New 5-HT1A receptor ligands containing a N′-cyanoisonicotinamidine nucleus: Synthesis and in vitro pharmacological evaluation

N′-Cyanoisonicotinamidine derivatives, linked to an arylpiperazine moiety, were prepared to identify highly selective and potent 5-HT_1A ligands as potential pharmacological tools in studies of wide spread psychiatric disorders.

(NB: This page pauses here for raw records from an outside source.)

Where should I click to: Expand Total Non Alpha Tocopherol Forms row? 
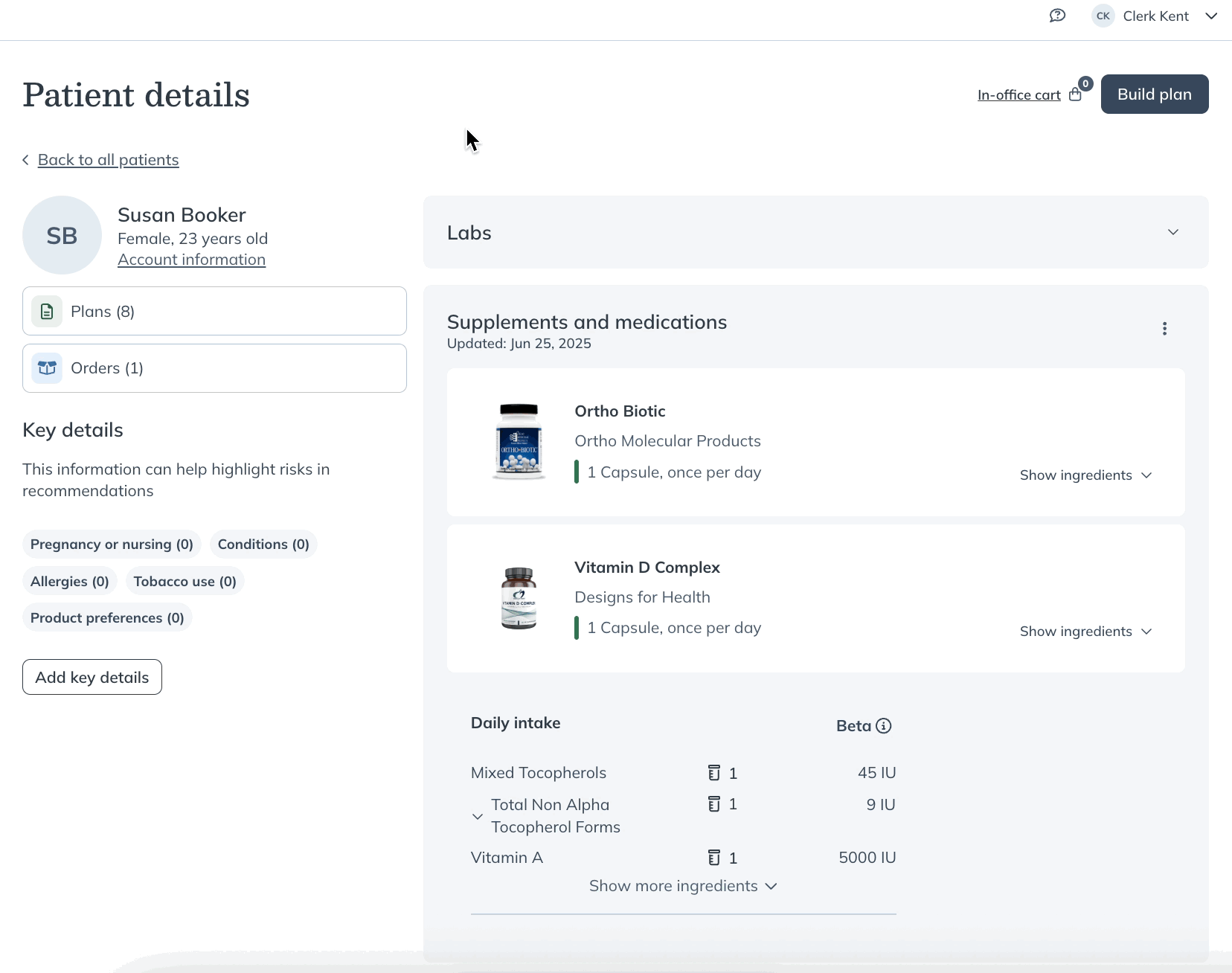tap(478, 816)
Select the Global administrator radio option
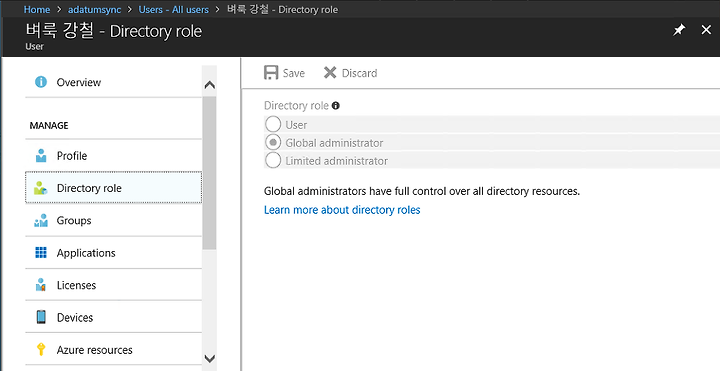The width and height of the screenshot is (720, 371). coord(273,142)
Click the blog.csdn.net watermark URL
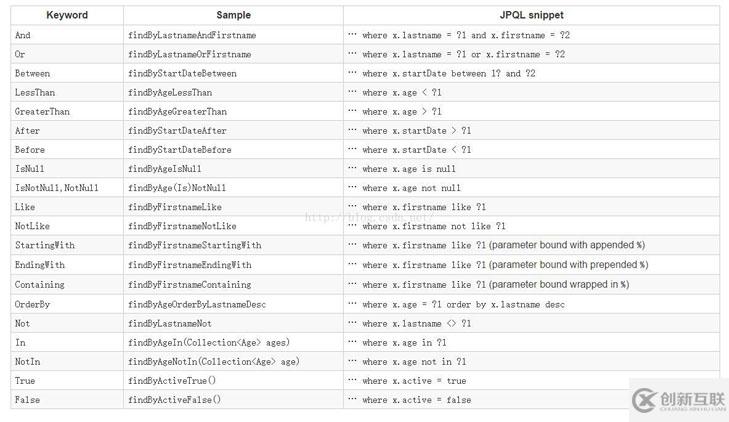 coord(370,217)
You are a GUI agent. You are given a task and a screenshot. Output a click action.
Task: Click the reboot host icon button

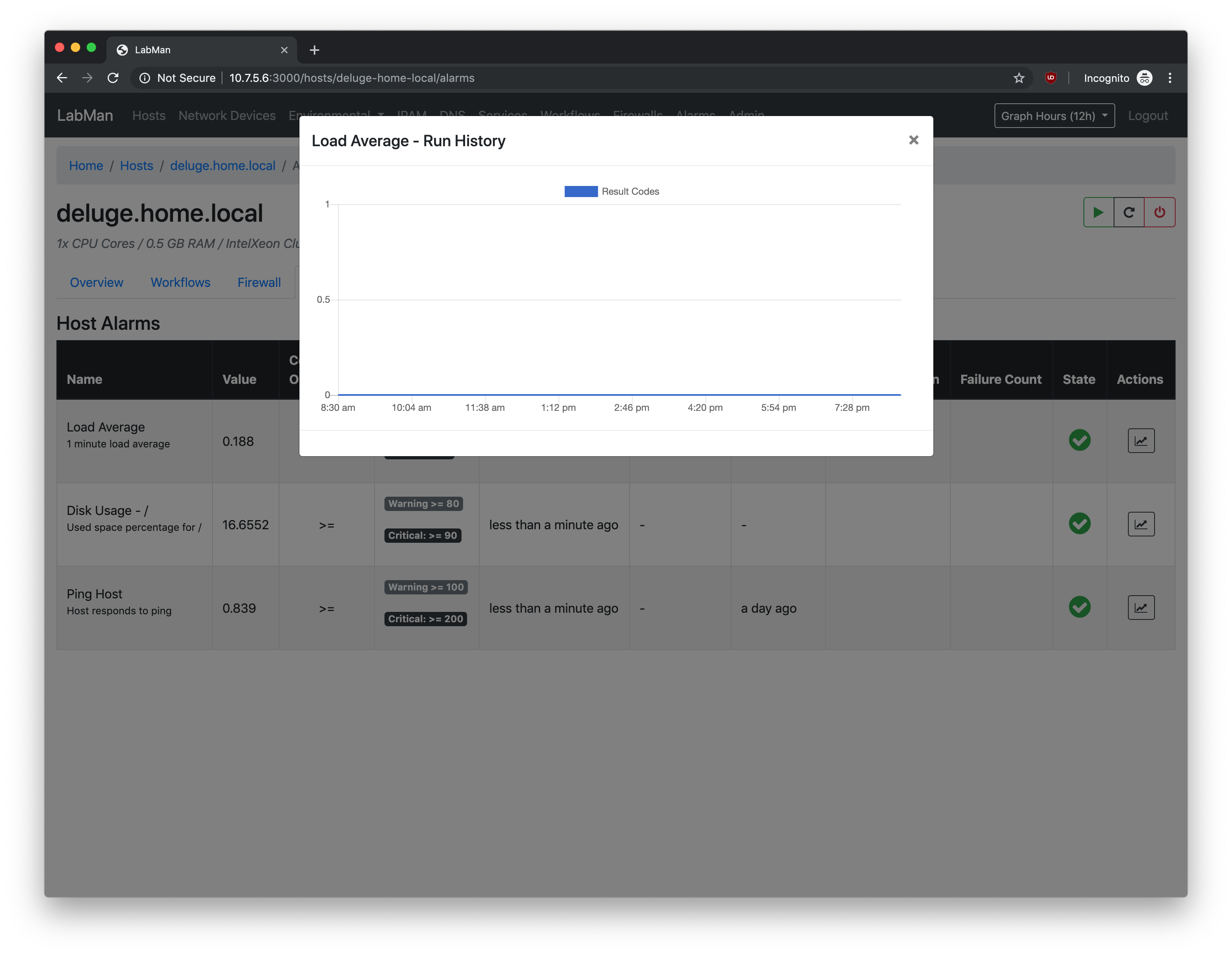pyautogui.click(x=1128, y=212)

The combination of structural elements (heterocyclic nucleus, alkyl chain and 4-substituted piperazine) known to be critical in order to have affinity on 5-HT_1A receptor and the proper selection of substituents led to compounds with high specificity and affinity towards serotoninergic receptors. In binding studies, several molecules showed affinity in nanomolar and subnanomolar range at 5-HT_1A and moderate to no affinity for other relevant receptors (5-HT_2A, 5-HT_2C, D₁, D₂, α₁ and α₂). N′-Cyano-N-(3-(4-(pyridin-2-yl)piperazin-1-yl)propyl)isonicotinamidine (4o) with K_i = 0.038 nM, was the most active and selective derivative for the 5-HT_1A receptor with respect to other serotoninergic, dopaminergic and adrenergic receptors.